Jim Carrey got all tweet happy on Sunday and tweeted out some thoughts to the effect of: “I did Kick-Ass 2 a month [before] Sandy Hook and now in all good conscience I cannot support that level of violence. My apologies to others involve[d] with the film. I am not ashamed of it but recent events have caused a change in my heart.”
Carrey stars in the ultra-violent comic book sequel as the vigilante known as Colonel Stars and Stripes who apparently takes on the film’s bad guys with a baseball bat and points a gun at some character as evidenced in the pic above.
The film is based on the comic by Mark Millar who also serves as executive producer. Millar took to his blog to tap out a response, which went a little something like this:
“[I’m] baffled by this sudden announcement as nothing seen in this picture wasn’t in the screenplay eighteen months ago. Yes, the body-count is very high, but a movie called Kick-Ass 2 really has to do what it says on the tin.
“A sequel to the picture that gave us HIT-GIRL was always going to have some blood on the floor and this should have been no shock to a guy who enjoyed the first movie so much. My books are very hardcore, but the movies are adapted for a more mainstream audience and if you loved the tone of the first picture you’re going to eat this up with a big, giant spoon.
“Like Jim, I’m horrified by real-life violence (even though I’m Scottish), but Kick-Ass 2 isn’t a documentary. No actors were harmed in the making of this production! This is fiction and like Tarantino and Peckinpah, Scorcese and Eastwood, John Boorman, Oliver Stone and Chan-Wook Park, Kick-Ass avoids the usual bloodless body-count of most big summer pictures and focuses instead of the CONSEQUENCES of violence, whether it’s the ramifications for friends and family or, as we saw in the first movie, Kick-Ass spending six months in hospital after his first street altercation.
“Ironically, Jim’s character in Kick-Ass 2 is a Born-Again Christian and the big deal we made of the fact that he refuses to fire a gun is something he told us attracted him to the role in the first place.”
I want to respond to this, but I just don’t care that an actor has decided, for whatever reason, to not support a film. Yes, it’s admirable Carrey is taking the opportunity to stand up against senseless violence and the horror that went down at Sandy Hook, but I don’t know much more about him. I looked around the Internet and found the video below of him talking about his “spiritual awakening” from 2009 and three years later he made a movie about little kids taking violent justice into their own hands which features a character named The Mother Fucker (Christopher Mintz-Plasse). A few months later he “cannot support that level of violence”. Okay, I assume the check cleared though… right?
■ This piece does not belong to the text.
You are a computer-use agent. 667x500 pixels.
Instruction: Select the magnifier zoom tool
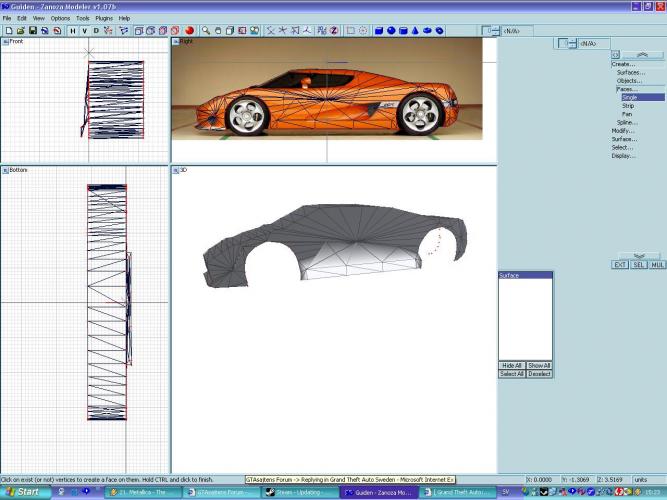207,31
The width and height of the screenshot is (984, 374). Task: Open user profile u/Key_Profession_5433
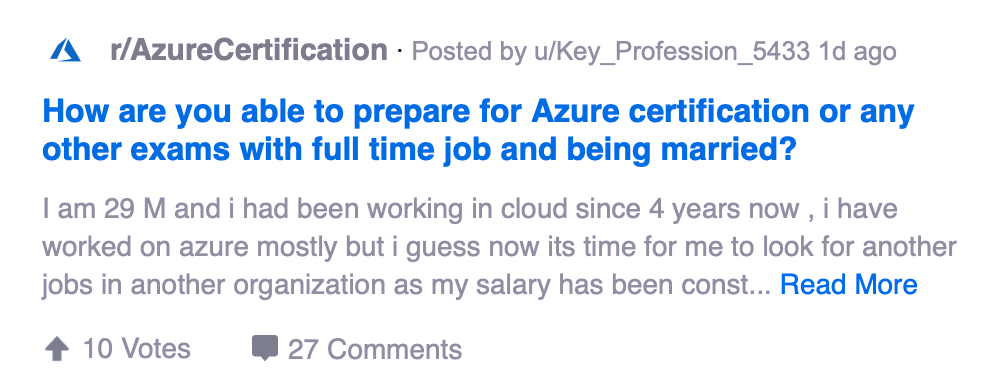[x=670, y=51]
It’s fine to have a change of heart, but did he watch the first film? As I wrote in my review of the first one, “The morality of the whole thing is a mess… Which is fine with me, I just want to watch Hit Girl slice some more bad guys up anyway. I’d prefer to forget about the film’s inability to decide if it wants to be a real world morality tale or a fantasy world bloodbath, because its indecision to be one or the other is a storytelling flaw to be sure.”
I can’t say I’m looking forward to Kick-Ass 2 anyway, but the one thing I am (and always have been) interested in seeing is Carrey’s character and as far as I can tell he’s still in the movie. So good on him for standing up what he believes is right and cashing in the millions he was paid to make what he now denounces as wrong.